L'obligation de loyauté du dirigeant dans les cessions de droits sociaux...

Le 23 juin 2015

L'obligation de loyauté du dirigeant dans les cessions de droits sociaux... le danger des négociations parallèles.

A l’occasion d’une opération de cession de droits sociaux, il n’est pas rare de voir se développer des négociations parallèles, en présence de plusieurs cédants.

Ces négociations multiples apparaissent lorsque la discussion vient à porter sur le montant du prix de cession, différent selon que l’associé cédant est majoritaire ou minoritaire.

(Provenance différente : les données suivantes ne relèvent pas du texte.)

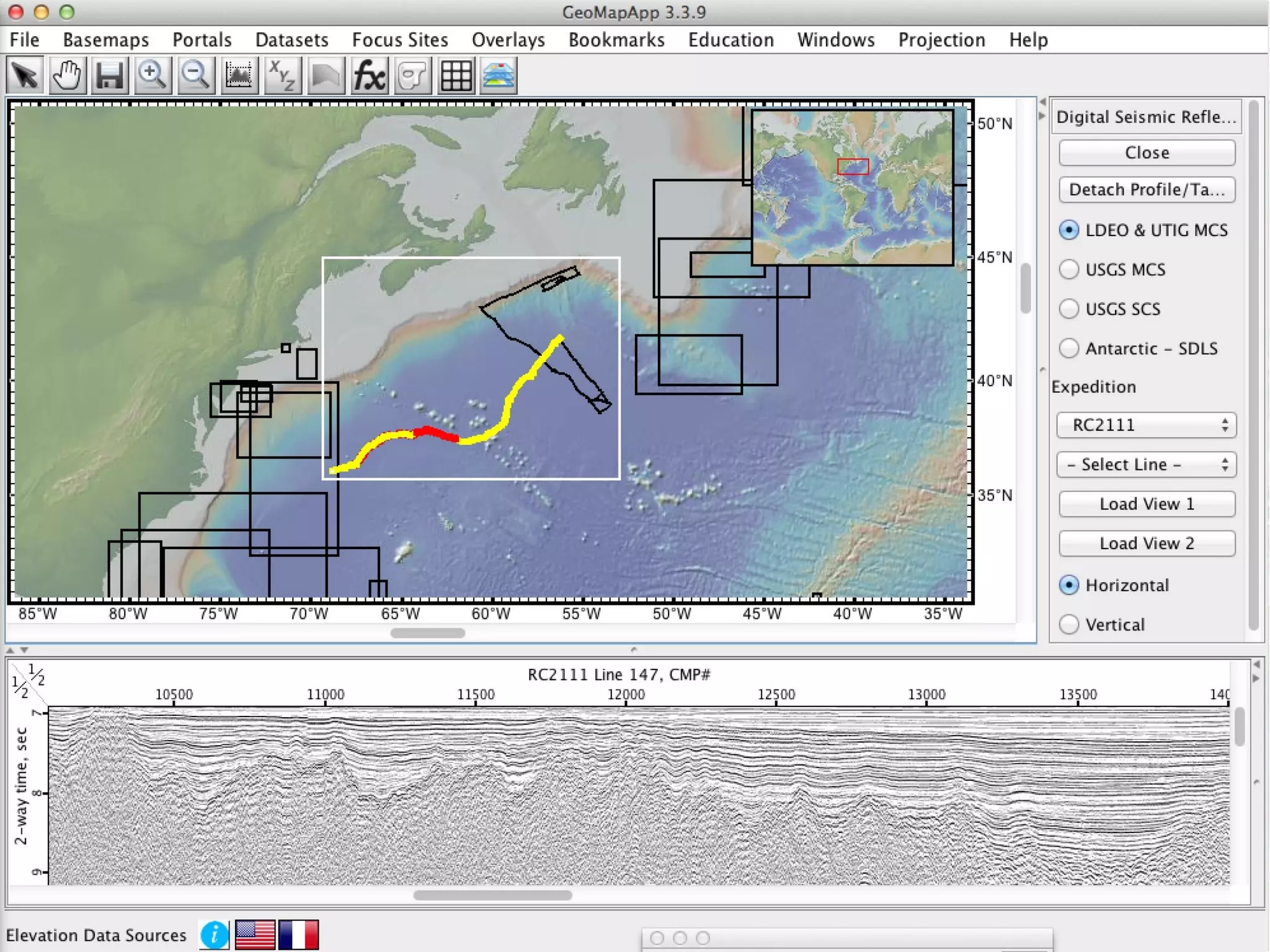Open the Focus Sites menu
1270x952 pixels.
(400, 40)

Le sujet étant sensible, les parties souhaitent, dans certains cas, préserver la confidentialité de leurs discussions ; elles s’engagent dans des négociations parallèles hermétiques.

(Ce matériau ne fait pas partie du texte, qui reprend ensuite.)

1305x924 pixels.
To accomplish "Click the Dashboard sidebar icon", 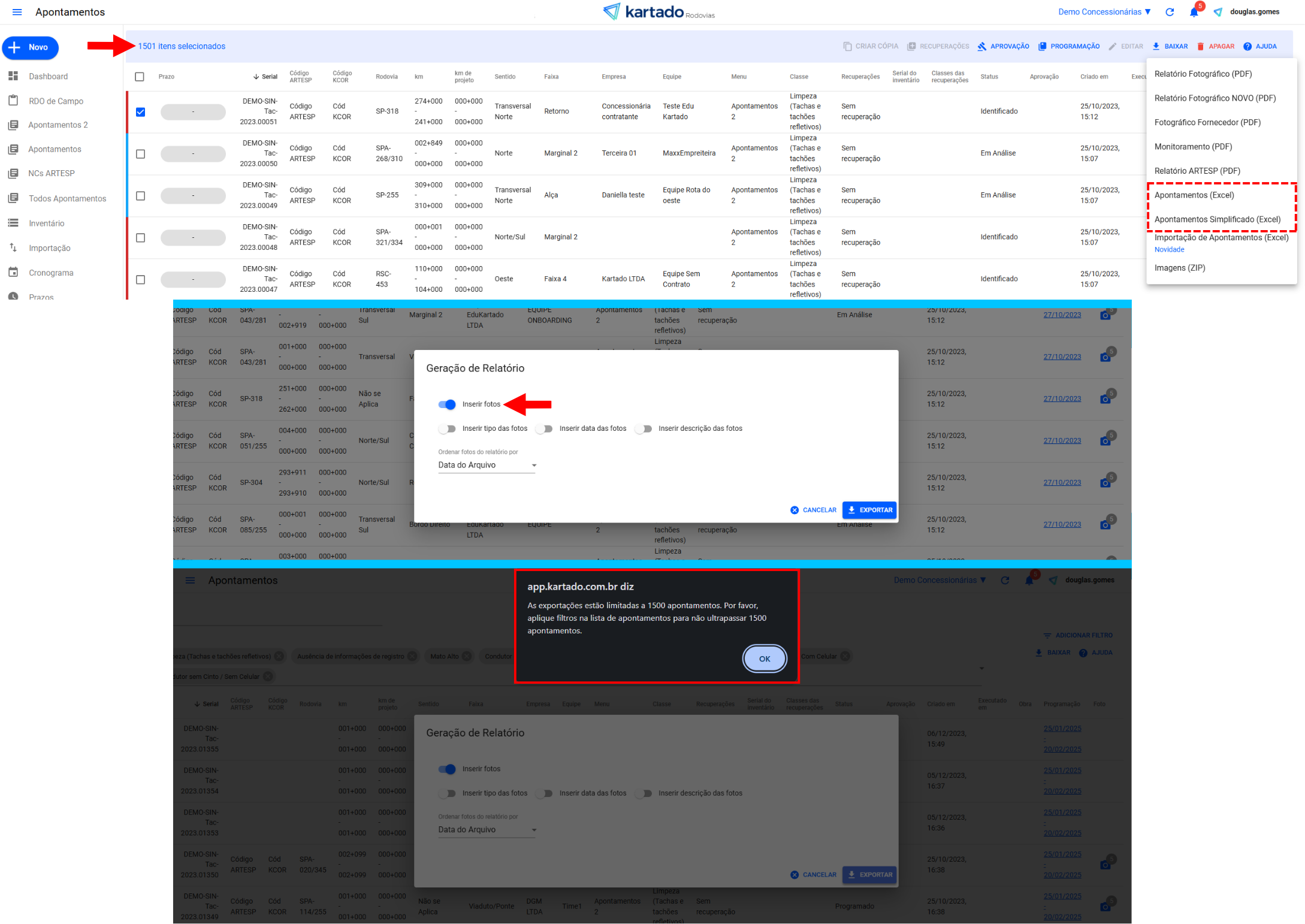I will coord(13,76).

Le dirigeant de la société dont les titres sont cédés est, la plupart du temps, informé de toutes les négociations, soit en tant que partie, soit en tant que simple intervenant ou confident.

Dans ce cas, il est utile de rappeler que le dirigeant est tenu d’une obligation de loyauté, donc d’information, à l’égard de l’ensemble des associés cédants.

La jurisprudence est bien établie, voir sensible, sur cette obligation, estimant que le dirigeant est tenu d’un devoir d’information dès lors qu’il a connaissance de faits de nature à influencer le consentement du cédant.

Ainsi, la connaissance par le dirigeant de négociations sur des prix de cession différents selon la qualité de l’associé, est susceptible d’influencer la décision des cédants. Il doit donc révéler ce qu’il sait à tous les associés.

La Cour de Cassation a précisément relevé un manquement du dirigeant pour défaut d’information du cédant sur la revente de ses titres par l’acquéreur à un prix convenu supérieur, ainsi que sur l’existence dans la société dont les droits sociaux sont cédés de bénéfices distribuables d’un montant supérieur au prix de cession.

Tout manquement du dirigeant l’obligera à verser des dommages-intérêts au cédant victime, mais peut  aussi conduire à l’annulation de la cession en cause pour dol, au titre des vices du consentement.

Sauf à faire preuve de prouesses en matière de confidentialité, la transparence des négociations est donc vivement recommandée.